Senem Yumshuk prays every morning on the lawn in front of Holy Trinity Church. At the base of an oak, she prays for her children. At the base of an elm, she prays for children everywhere. She moves to another oak and prays for her mother. There are many trees. There are many prayers. Sitting on her heels with her back against each tree trunk, Senem feels the presence of Allah – the God of her Muslim faith.
Early in the morning, it is peaceful out on the lawn. Lines haven’t formed yet on 31st St., where hundreds will soon gather to receive food donations. There are just a few cars out.
Senem will return to Turkey next week, leaving her teenage sons and her mother who have lived in this neighborhood for 10 years. She will miss them. She will miss the trees, but there is always someplace to pray.
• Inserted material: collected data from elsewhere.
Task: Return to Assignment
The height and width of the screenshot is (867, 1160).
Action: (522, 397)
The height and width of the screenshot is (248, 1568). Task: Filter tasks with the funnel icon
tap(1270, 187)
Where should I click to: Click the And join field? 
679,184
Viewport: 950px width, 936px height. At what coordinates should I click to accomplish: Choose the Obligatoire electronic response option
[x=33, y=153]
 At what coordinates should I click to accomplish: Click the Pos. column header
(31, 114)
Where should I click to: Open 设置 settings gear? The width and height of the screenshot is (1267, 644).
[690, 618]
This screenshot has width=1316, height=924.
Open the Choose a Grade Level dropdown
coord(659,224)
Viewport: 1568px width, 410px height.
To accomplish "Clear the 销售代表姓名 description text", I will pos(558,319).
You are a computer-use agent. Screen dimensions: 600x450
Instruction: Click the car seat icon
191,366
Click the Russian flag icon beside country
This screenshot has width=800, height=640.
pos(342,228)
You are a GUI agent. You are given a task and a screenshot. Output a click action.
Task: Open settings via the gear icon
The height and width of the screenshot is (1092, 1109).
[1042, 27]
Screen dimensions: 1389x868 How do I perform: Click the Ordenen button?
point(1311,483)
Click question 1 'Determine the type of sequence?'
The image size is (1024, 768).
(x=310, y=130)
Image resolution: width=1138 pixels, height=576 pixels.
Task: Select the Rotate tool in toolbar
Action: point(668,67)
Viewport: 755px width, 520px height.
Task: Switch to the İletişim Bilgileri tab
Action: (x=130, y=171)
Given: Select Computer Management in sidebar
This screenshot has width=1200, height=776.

Senem has been unable to get a green card, so she works in Turkey as a nurse eight months of the year and has extended visits here when she can. “This visit,” she said, “has been too crazy.”
When the neighborhood outside her mother’s window began to burn on May 26, the two Turkish women prayed together through the night. They held each other as they watched the news reports roll in. They wept for George Floyd. Senem said, “We believe that every son is our son, and every daughter is our daughter too. Why does it have to be so hard?”
The Turkish news media sent a crew to South Minneapolis to cover the riots. Senem said, “Even in my country, almost 6,000 miles away, they are saying the name of George Floyd. I believe he is very happy right now, because of all the good that will come from what has happened. We continue to cry for him, and to pray that people everywhere can learn to get along.”